■ Data provided:

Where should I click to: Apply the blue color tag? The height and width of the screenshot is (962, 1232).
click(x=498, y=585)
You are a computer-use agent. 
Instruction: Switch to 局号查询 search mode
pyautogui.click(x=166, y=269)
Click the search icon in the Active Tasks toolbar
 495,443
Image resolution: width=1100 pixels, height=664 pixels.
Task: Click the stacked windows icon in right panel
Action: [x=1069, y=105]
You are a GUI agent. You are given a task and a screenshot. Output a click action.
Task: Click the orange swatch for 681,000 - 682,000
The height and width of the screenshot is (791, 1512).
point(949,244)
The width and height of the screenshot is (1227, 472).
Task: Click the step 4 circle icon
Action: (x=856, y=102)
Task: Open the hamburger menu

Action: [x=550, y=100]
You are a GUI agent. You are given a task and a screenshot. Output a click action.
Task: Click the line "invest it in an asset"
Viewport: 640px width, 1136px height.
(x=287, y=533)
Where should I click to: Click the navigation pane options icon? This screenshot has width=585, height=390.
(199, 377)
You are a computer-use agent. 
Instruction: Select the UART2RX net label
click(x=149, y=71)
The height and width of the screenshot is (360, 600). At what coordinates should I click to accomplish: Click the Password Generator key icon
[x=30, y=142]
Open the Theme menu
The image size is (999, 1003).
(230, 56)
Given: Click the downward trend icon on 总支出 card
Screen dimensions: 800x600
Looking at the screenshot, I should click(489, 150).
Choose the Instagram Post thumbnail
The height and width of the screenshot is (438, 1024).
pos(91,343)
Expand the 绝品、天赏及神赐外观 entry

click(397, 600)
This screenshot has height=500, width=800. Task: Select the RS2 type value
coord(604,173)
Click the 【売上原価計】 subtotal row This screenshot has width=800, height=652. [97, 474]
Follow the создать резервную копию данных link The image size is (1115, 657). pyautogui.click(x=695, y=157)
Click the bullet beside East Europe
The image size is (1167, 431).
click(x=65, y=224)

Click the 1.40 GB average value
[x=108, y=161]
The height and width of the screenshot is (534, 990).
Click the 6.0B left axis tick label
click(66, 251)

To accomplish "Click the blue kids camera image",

■ Task directions:
Print the data in full, with each line exactly as given.

■ Response below:
Where should I click to: Apply the blue color tag? The height and width of the screenshot is (962, 1232).
click(x=498, y=585)
You are a computer-use agent. 
Instruction: Switch to 局号查询 search mode
pyautogui.click(x=166, y=269)
Click the search icon in the Active Tasks toolbar
 495,443
Image resolution: width=1100 pixels, height=664 pixels.
Task: Click the stacked windows icon in right panel
Action: [x=1069, y=105]
You are a GUI agent. You are given a task and a screenshot. Output a click action.
Task: Click the orange swatch for 681,000 - 682,000
The height and width of the screenshot is (791, 1512).
point(949,244)
The width and height of the screenshot is (1227, 472).
Task: Click the step 4 circle icon
Action: (x=856, y=102)
Task: Open the hamburger menu

Action: [x=550, y=100]
You are a GUI agent. You are given a task and a screenshot. Output a click action.
Task: Click the line "invest it in an asset"
Viewport: 640px width, 1136px height.
(x=287, y=533)
Where should I click to: Click the navigation pane options icon? This screenshot has width=585, height=390.
(199, 377)
You are a computer-use agent. 
Instruction: Select the UART2RX net label
click(x=149, y=71)
The height and width of the screenshot is (360, 600). At what coordinates should I click to accomplish: Click the Password Generator key icon
[x=30, y=142]
Open the Theme menu
The image size is (999, 1003).
(230, 56)
Given: Click the downward trend icon on 总支出 card
Screen dimensions: 800x600
Looking at the screenshot, I should click(489, 150).
Choose the Instagram Post thumbnail
The height and width of the screenshot is (438, 1024).
pos(91,343)
Expand the 绝品、天赏及神赐外观 entry

click(397, 600)
This screenshot has height=500, width=800. Task: Select the RS2 type value
coord(604,173)
Click the 【売上原価計】 subtotal row This screenshot has width=800, height=652. [97, 474]
Follow the создать резервную копию данных link The image size is (1115, 657). pyautogui.click(x=695, y=157)
Click the bullet beside East Europe
The image size is (1167, 431).
click(x=65, y=224)

Click the 1.40 GB average value
[x=108, y=161]
The height and width of the screenshot is (534, 990).
Click the 6.0B left axis tick label
click(66, 251)

To accomplish "Click the blue kids camera image",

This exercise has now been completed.